§ **Data for the task**:

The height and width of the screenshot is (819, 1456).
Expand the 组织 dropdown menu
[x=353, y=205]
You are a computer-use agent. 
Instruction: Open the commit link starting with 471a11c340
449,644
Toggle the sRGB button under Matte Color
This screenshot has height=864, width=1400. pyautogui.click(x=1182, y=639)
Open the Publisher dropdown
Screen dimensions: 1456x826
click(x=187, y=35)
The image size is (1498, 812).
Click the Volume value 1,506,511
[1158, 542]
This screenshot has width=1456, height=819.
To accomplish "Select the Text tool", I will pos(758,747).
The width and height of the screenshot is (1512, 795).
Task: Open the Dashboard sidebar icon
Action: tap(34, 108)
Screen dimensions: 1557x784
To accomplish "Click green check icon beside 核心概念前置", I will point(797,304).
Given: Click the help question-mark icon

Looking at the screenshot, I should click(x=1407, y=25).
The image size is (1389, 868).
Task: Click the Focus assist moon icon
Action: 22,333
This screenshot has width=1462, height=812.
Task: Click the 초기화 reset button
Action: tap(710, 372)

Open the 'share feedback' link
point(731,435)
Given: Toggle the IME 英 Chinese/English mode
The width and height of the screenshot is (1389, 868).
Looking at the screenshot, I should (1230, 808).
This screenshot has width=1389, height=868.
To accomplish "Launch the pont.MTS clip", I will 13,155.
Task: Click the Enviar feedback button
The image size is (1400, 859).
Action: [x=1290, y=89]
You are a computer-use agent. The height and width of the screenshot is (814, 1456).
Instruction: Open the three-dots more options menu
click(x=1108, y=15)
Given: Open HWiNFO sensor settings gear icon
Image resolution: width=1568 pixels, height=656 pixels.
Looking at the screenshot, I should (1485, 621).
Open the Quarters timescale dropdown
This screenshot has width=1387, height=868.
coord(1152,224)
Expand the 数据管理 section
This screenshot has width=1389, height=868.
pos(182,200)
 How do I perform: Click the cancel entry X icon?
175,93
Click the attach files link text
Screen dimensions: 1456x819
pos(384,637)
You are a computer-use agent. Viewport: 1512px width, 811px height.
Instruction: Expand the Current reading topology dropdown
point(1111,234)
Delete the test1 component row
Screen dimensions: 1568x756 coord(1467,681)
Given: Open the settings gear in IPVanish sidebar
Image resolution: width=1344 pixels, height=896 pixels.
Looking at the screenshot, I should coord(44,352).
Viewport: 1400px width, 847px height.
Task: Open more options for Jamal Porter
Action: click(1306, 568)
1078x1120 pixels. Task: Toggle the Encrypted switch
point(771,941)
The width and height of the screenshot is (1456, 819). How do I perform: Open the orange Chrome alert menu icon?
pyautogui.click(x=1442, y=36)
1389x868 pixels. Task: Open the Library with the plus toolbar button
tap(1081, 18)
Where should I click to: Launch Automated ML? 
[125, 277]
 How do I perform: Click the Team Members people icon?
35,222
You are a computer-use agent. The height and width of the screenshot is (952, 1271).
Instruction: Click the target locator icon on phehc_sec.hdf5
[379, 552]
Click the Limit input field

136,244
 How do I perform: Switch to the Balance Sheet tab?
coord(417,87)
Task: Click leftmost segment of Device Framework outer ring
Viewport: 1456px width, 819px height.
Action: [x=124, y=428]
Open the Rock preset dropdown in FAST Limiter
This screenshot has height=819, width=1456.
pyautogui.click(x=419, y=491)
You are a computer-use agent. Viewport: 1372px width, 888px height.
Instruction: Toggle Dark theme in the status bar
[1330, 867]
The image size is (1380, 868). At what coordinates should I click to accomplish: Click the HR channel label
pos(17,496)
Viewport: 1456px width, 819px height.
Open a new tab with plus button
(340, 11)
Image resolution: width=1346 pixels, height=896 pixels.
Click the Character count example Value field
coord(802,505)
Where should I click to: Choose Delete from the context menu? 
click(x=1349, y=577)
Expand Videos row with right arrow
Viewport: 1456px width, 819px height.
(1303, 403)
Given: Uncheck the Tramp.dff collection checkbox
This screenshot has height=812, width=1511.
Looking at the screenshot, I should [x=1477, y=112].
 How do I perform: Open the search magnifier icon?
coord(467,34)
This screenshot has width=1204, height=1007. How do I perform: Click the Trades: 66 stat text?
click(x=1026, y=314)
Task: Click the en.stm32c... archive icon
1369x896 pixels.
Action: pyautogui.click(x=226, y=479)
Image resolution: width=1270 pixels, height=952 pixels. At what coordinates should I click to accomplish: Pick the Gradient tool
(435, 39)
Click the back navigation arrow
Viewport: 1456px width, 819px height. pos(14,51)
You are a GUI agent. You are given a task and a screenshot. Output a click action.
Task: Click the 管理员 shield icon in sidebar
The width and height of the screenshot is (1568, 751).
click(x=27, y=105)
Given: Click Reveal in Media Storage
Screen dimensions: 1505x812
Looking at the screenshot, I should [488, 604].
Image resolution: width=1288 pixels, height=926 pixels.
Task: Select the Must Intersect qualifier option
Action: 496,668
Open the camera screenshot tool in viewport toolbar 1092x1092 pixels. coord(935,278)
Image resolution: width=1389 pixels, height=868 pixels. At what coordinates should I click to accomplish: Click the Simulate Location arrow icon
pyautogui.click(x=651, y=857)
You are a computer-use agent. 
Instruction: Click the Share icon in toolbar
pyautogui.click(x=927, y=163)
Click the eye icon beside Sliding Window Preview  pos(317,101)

§ **What you should do**: Restate the listing in full, word for word.

§ **Solution to the exercise**:
The height and width of the screenshot is (819, 1456).
Expand the 组织 dropdown menu
[x=353, y=205]
You are a computer-use agent. 
Instruction: Open the commit link starting with 471a11c340
449,644
Toggle the sRGB button under Matte Color
This screenshot has height=864, width=1400. pyautogui.click(x=1182, y=639)
Open the Publisher dropdown
Screen dimensions: 1456x826
click(x=187, y=35)
The image size is (1498, 812).
Click the Volume value 1,506,511
[1158, 542]
This screenshot has width=1456, height=819.
To accomplish "Select the Text tool", I will pos(758,747).
The width and height of the screenshot is (1512, 795).
Task: Open the Dashboard sidebar icon
Action: tap(34, 108)
Screen dimensions: 1557x784
To accomplish "Click green check icon beside 核心概念前置", I will point(797,304).
Given: Click the help question-mark icon

Looking at the screenshot, I should click(x=1407, y=25).
The image size is (1389, 868).
Task: Click the Focus assist moon icon
Action: 22,333
This screenshot has width=1462, height=812.
Task: Click the 초기화 reset button
Action: tap(710, 372)

Open the 'share feedback' link
point(731,435)
Given: Toggle the IME 英 Chinese/English mode
The width and height of the screenshot is (1389, 868).
Looking at the screenshot, I should (1230, 808).
This screenshot has width=1389, height=868.
To accomplish "Launch the pont.MTS clip", I will 13,155.
Task: Click the Enviar feedback button
The image size is (1400, 859).
Action: [x=1290, y=89]
You are a computer-use agent. The height and width of the screenshot is (814, 1456).
Instruction: Open the three-dots more options menu
click(x=1108, y=15)
Given: Open HWiNFO sensor settings gear icon
Image resolution: width=1568 pixels, height=656 pixels.
Looking at the screenshot, I should (1485, 621).
Open the Quarters timescale dropdown
This screenshot has width=1387, height=868.
coord(1152,224)
Expand the 数据管理 section
This screenshot has width=1389, height=868.
pos(182,200)
 How do I perform: Click the cancel entry X icon?
175,93
Click the attach files link text
Screen dimensions: 1456x819
pos(384,637)
You are a computer-use agent. Viewport: 1512px width, 811px height.
Instruction: Expand the Current reading topology dropdown
point(1111,234)
Delete the test1 component row
Screen dimensions: 1568x756 coord(1467,681)
Given: Open the settings gear in IPVanish sidebar
Image resolution: width=1344 pixels, height=896 pixels.
Looking at the screenshot, I should coord(44,352).
Viewport: 1400px width, 847px height.
Task: Open more options for Jamal Porter
Action: click(1306, 568)
1078x1120 pixels. Task: Toggle the Encrypted switch
point(771,941)
The width and height of the screenshot is (1456, 819). How do I perform: Open the orange Chrome alert menu icon?
pyautogui.click(x=1442, y=36)
1389x868 pixels. Task: Open the Library with the plus toolbar button
tap(1081, 18)
Where should I click to: Launch Automated ML? 
[125, 277]
 How do I perform: Click the Team Members people icon?
35,222
You are a computer-use agent. The height and width of the screenshot is (952, 1271).
Instruction: Click the target locator icon on phehc_sec.hdf5
[379, 552]
Click the Limit input field

136,244
 How do I perform: Switch to the Balance Sheet tab?
coord(417,87)
Task: Click leftmost segment of Device Framework outer ring
Viewport: 1456px width, 819px height.
Action: [x=124, y=428]
Open the Rock preset dropdown in FAST Limiter
This screenshot has height=819, width=1456.
pyautogui.click(x=419, y=491)
You are a computer-use agent. Viewport: 1372px width, 888px height.
Instruction: Toggle Dark theme in the status bar
[1330, 867]
The image size is (1380, 868). At what coordinates should I click to accomplish: Click the HR channel label
pos(17,496)
Viewport: 1456px width, 819px height.
Open a new tab with plus button
(340, 11)
Image resolution: width=1346 pixels, height=896 pixels.
Click the Character count example Value field
coord(802,505)
Where should I click to: Choose Delete from the context menu? 
click(x=1349, y=577)
Expand Videos row with right arrow
Viewport: 1456px width, 819px height.
(1303, 403)
Given: Uncheck the Tramp.dff collection checkbox
This screenshot has height=812, width=1511.
Looking at the screenshot, I should [x=1477, y=112].
 How do I perform: Open the search magnifier icon?
coord(467,34)
This screenshot has width=1204, height=1007. How do I perform: Click the Trades: 66 stat text?
click(x=1026, y=314)
Task: Click the en.stm32c... archive icon
1369x896 pixels.
Action: pyautogui.click(x=226, y=479)
Image resolution: width=1270 pixels, height=952 pixels. At what coordinates should I click to accomplish: Pick the Gradient tool
(435, 39)
Click the back navigation arrow
Viewport: 1456px width, 819px height. pos(14,51)
You are a GUI agent. You are given a task and a screenshot. Output a click action.
Task: Click the 管理员 shield icon in sidebar
The width and height of the screenshot is (1568, 751).
click(x=27, y=105)
Given: Click Reveal in Media Storage
Screen dimensions: 1505x812
Looking at the screenshot, I should [488, 604].
Image resolution: width=1288 pixels, height=926 pixels.
Task: Select the Must Intersect qualifier option
Action: 496,668
Open the camera screenshot tool in viewport toolbar 1092x1092 pixels. coord(935,278)
Image resolution: width=1389 pixels, height=868 pixels. At what coordinates should I click to accomplish: Click the Simulate Location arrow icon
pyautogui.click(x=651, y=857)
You are a computer-use agent. 
Instruction: Click the Share icon in toolbar
pyautogui.click(x=927, y=163)
Click the eye icon beside Sliding Window Preview  pos(317,101)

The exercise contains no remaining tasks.